Gece yatağa girince, kendini hesaba çek, o gün ne yaptığına bak, yarın ne yapacağına karar vermeden uyuma.
►Her gün iyi bir eserden sesli olarak beş on sayfa oku. Bu sayede konuşma ve söz söyleme yeteneğin gelişir.
►Rastladığın hikmetli bazı güzel ifadeleri ezberle. Bu sayede hem kelime ve ifade haznen zenginler hem de hafızan kuvvetlenir.
►Çalıştığın bir dersin, bir kitabın konularını bitirdikçe, kitabı kapayıp, okuduğunu ezberden özet halinde not et. Bir dersi, bir kitabı en iyi anlayıp öğrenmenin yolu, yazarak, not tutarak çalışmaktır.
►Bir dersten öğrendiğin, bir kitaptan okuduğun konuları arkadaşlarınla ezberden müzakere et. Bu suretle hem zekan işler ve öğrendiğin sindirilmiş olur, hem hafızan kuvvetlenir; hem de düzgün konuşma ve düşüncelerini açıkça ifade etme alışkanlığı kazanırsın.
►Dikkat et! Sözlerin ve yazıların kısa, açık ve anlamlı olsun.

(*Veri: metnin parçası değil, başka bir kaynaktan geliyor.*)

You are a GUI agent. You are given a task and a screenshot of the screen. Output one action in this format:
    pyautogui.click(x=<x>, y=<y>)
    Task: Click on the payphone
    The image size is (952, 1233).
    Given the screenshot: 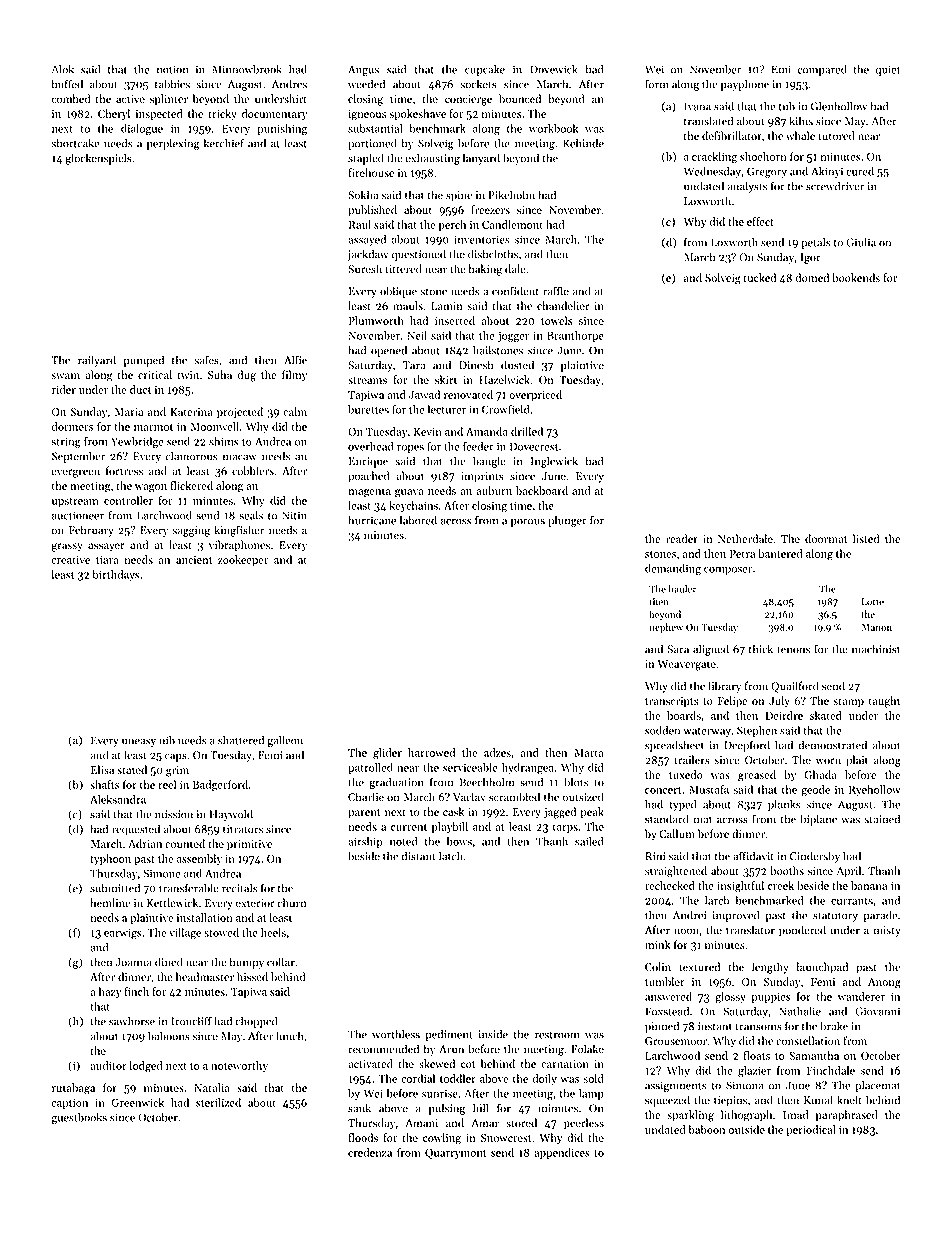 What is the action you would take?
    pyautogui.click(x=745, y=85)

►Okuduğun bir kitapta rastladığın güzel bir parçayı ve orijinal bir fikri -yerini ve sayfasını işaret ederek- not et. Bu suretle biriktirdiğin notları, bir dosyaya, bir fiş kutusuna sırası ile yerleştir. Bir yazı yazmak veya bir eser yapmak istediğin zaman, bu notlar senin için zengin bir malzeme hazinesi olur.
►Bir konu hakkında bir yazı veya bir eser yazmaya karar verdiğin zaman, önce, bu konu üzerinde yazılmış eserleri oku. Tâ ki, herkesin bildiği şeyleri tekrar edip ömrünü israf etme.
► Fikri çalışmanın herkesin mizacına göre değişen verimli ve kıymetli saatleri vardır. Bu saatler şahıslara göre değişebilir. Sabahın erken saatleri olabilir, kiminde gündüz kiminde gece olabilir. Kendine bak, senin kıymetli saatlerin hangileri ise, bunları hiçbir eğlenceye feda edip kaçırma. Düzen ve alışkanlı hayatın her safhasında gereklidir.
►Sebat et, damlaya damlaya göl olur ve aynı noktaya düşen damlacıklar, zamanla mermeri bile deler.

NOT : BU SAYFAYI KAYBETMEMEK İÇİN KAYDEDİN.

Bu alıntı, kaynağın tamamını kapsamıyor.